Reading the superficial year-end wrap-ups and “expert commentary” about the city’s housing situation in the local press this week is making my head hurt. So here is a basic primer about what is really going on, what is coming in 2017-18, and some initial thoughts on what to do about it.

Displacement has been the predictable impact of the housing crisis
Displacement has been the predictable impact of the housing crisis


a.    National economic recovery, especially enriching the Investment Class

As has been well documented by many, national (and global) economic growth since 2010 primarily has benefitted the professional class and those of great wealth. While employment numbers have improved steadily too, many are underemployed or in low-wage jobs, and the growth in real wages has been very modest.

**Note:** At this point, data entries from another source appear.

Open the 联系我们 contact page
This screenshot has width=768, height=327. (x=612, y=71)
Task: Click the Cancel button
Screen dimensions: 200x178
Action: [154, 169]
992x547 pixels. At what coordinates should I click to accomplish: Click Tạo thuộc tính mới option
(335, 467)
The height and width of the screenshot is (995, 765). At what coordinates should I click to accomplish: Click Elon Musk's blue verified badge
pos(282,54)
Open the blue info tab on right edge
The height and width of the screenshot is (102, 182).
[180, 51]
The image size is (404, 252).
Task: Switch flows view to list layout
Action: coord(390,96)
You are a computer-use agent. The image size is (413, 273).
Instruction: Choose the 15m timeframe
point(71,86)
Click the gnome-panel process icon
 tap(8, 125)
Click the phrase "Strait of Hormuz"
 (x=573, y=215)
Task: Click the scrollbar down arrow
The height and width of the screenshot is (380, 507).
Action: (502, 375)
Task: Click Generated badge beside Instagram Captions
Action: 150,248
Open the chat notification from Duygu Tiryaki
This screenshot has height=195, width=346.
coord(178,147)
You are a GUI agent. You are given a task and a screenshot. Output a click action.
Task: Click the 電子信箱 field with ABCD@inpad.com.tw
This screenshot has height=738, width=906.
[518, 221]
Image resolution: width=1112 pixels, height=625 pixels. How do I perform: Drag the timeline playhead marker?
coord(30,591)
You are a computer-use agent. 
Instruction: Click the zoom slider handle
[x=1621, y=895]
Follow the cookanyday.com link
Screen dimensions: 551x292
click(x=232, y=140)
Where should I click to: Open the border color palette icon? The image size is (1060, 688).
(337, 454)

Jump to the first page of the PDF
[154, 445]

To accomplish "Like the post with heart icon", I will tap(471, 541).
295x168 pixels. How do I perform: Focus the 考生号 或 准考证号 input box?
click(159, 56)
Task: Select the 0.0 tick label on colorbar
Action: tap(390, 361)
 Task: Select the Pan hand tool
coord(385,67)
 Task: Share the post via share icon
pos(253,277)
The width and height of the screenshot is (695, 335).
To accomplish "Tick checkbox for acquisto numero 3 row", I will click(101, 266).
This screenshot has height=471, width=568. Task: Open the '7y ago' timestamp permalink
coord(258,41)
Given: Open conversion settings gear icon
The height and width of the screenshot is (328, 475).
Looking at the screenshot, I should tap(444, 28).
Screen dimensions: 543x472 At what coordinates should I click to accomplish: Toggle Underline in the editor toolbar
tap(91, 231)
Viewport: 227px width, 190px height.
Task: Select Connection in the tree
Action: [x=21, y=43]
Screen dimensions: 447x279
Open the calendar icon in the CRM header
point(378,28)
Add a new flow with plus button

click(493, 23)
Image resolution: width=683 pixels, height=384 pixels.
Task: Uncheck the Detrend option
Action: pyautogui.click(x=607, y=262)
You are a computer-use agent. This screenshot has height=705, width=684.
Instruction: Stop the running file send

This has prevented strong growth in consumer spending, the foundation of the national economy, and so this economic recovery has been modest at best.

b.    Historically low interest and investment capital rates

As a direct result of this enrichment of the Investment Class, unprecedented enormous wealth has inevitably been funneled into institutions and investment funds of all kinds seeking to earn a return. But with only modest national economic growth, the opportunities to put those funds to productive domestic use are limited, and so investors must accept very low rates of return. This has resulted in historically low lending rates from banks and financial institutions, and historically low capital investment rates (the “cap rate”) from private equity sources of all kinds. For technical reasons (tax code, risk management, available but fixed supply, mature industry) buying/developing real estate is a leading field for such investment.

c.    Economic boom employment and population growth in San Francisco and the Bay Area

The Technology Sector has lead national (and global) economic growth since 2010. As the world’s premier technology epicenter, the Bay Area is experiencing an unprecedented economic boom as a result. The South Bay has seen the greatest growth, but a significant amount has spilled over to San Francisco and the Central Bay Area, especially the ‘soft’ tech of social media, creative media, web services, and bio-technology. This sudden large-scale job growth has directly lead to sudden large-scale population growth too, with the resulting sudden burst of high demand in the region’s housing markets.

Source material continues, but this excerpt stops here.